É relevante a constatação de Locke: “A retirada de Deus, mesmo que só em pensamento, a tudo dissolve” (Carta sobre a tolerância, vol. VI, p. 47). Por isso no Ensaio, obra predominante epistemológica, existe sempre o reconhecimento de que a capacidade do homem é um presente do Criador. Na folha de rosto do Ensaio encontramos a seguinte citação bíblica: “Assim como não conheces o caminho do vento ou o do embrião no seio da mulher, também não conheces a obra de Deus, que faz todas as coisas” (Eclesiastes 11,5). Somente conhecemos o que Ele nos permite conhecer, e quando não o reconhecemos acabamos comprometendo as nossas buscas. A negação de Deus pode afetar amplamente a

vida do homem. Segundo Santos (2014, p. 230):

O ateu nega em termos ontológicos e absolutos a existência de qualquer divindade, providência ou transcendência. Se para Locke o ateu é um imoral, posto que não cumpre os pactos sociais, o foco de sua crítica está em que sem Deus tudo estaria fadado à perversão e à anarquia. Tem-se aqui a associação entre moralidade e religiosidade ou entre descrença e desagregação social, que tão bem plasmou Dostoiévski em Os irmãos Karamázov: sem Deus nada seria verdadeiro, tudo seria permitido e nada faria sentido. Como conviver com este perigo?

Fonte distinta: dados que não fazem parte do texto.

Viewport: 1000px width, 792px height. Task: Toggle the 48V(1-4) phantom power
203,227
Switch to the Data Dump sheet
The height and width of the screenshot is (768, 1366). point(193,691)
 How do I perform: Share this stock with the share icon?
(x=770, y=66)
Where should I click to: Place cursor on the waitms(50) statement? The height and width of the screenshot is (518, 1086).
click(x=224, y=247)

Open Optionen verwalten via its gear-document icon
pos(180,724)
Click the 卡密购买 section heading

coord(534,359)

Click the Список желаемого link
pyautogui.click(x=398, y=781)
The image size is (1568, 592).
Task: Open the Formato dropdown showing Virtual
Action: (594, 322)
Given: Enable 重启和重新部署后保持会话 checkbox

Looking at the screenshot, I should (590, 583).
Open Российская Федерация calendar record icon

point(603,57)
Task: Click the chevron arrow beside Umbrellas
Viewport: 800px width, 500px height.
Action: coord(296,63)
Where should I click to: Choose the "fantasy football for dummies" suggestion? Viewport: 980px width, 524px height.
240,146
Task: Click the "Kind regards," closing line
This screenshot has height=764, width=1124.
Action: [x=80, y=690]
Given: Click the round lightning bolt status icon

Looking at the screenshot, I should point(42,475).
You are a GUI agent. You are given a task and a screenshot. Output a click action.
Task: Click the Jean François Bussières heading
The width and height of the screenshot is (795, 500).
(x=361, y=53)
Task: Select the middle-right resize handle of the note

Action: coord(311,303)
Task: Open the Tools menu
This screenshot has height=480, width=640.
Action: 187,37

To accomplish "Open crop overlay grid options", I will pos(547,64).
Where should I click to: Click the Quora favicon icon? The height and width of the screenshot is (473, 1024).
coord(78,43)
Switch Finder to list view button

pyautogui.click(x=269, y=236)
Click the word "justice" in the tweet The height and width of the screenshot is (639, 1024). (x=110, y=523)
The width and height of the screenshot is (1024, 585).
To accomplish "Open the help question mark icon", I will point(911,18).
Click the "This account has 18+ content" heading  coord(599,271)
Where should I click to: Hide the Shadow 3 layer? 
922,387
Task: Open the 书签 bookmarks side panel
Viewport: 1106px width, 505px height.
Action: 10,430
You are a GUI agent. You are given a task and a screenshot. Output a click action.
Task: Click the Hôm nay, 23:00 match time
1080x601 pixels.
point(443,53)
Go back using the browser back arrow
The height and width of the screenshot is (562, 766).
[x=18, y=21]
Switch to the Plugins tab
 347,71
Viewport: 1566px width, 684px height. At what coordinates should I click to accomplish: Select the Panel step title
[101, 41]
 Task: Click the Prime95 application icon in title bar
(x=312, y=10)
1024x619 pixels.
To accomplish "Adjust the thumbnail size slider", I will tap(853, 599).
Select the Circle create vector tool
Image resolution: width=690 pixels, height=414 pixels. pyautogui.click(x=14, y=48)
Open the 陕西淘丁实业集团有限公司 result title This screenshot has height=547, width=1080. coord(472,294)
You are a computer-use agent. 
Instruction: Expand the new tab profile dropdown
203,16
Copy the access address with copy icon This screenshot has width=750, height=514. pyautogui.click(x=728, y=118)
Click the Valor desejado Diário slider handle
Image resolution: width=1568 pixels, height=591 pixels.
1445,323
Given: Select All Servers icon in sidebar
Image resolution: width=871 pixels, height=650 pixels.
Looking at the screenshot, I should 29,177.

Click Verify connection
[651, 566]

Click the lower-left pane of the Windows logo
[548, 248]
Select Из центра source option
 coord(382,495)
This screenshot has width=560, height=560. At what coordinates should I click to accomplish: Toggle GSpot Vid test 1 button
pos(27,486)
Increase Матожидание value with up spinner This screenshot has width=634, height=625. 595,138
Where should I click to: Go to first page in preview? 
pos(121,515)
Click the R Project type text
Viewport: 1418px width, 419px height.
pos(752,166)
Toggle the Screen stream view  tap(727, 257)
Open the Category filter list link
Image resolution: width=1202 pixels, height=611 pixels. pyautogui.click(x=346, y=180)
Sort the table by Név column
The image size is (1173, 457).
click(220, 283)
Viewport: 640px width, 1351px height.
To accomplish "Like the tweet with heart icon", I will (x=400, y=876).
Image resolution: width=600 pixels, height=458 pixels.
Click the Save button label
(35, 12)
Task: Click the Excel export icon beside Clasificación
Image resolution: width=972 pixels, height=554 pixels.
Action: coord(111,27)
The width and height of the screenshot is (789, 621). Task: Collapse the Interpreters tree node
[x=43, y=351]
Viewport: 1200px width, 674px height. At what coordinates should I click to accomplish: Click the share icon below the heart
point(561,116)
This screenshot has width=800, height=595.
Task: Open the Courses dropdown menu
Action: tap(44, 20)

A negação da tolerância para os ateus não é apenas uma questão religiosa, mas também uma questão epistemológica e moral. Como vimos desde o início desse capítulo, o homem que se põe a refletir honestamente chega ao conhecimento de Deus. Quem nega a existência de Deus não pode ser plenamente confiável nos contratos sociais, pois a sua moralidade não tem fundamento sólido17. Mesmo nas questões que envolvem o

conhecimento, o ateu poderia ser questionado, isto porque não foi capaz de estabelecer uma demonstração essencial para a orientação da sua vida e que está ao alcance de todos. Uma tolerância irrestrita poderia legitimar a atitude do ateu e é isto o que Locke quer evitar.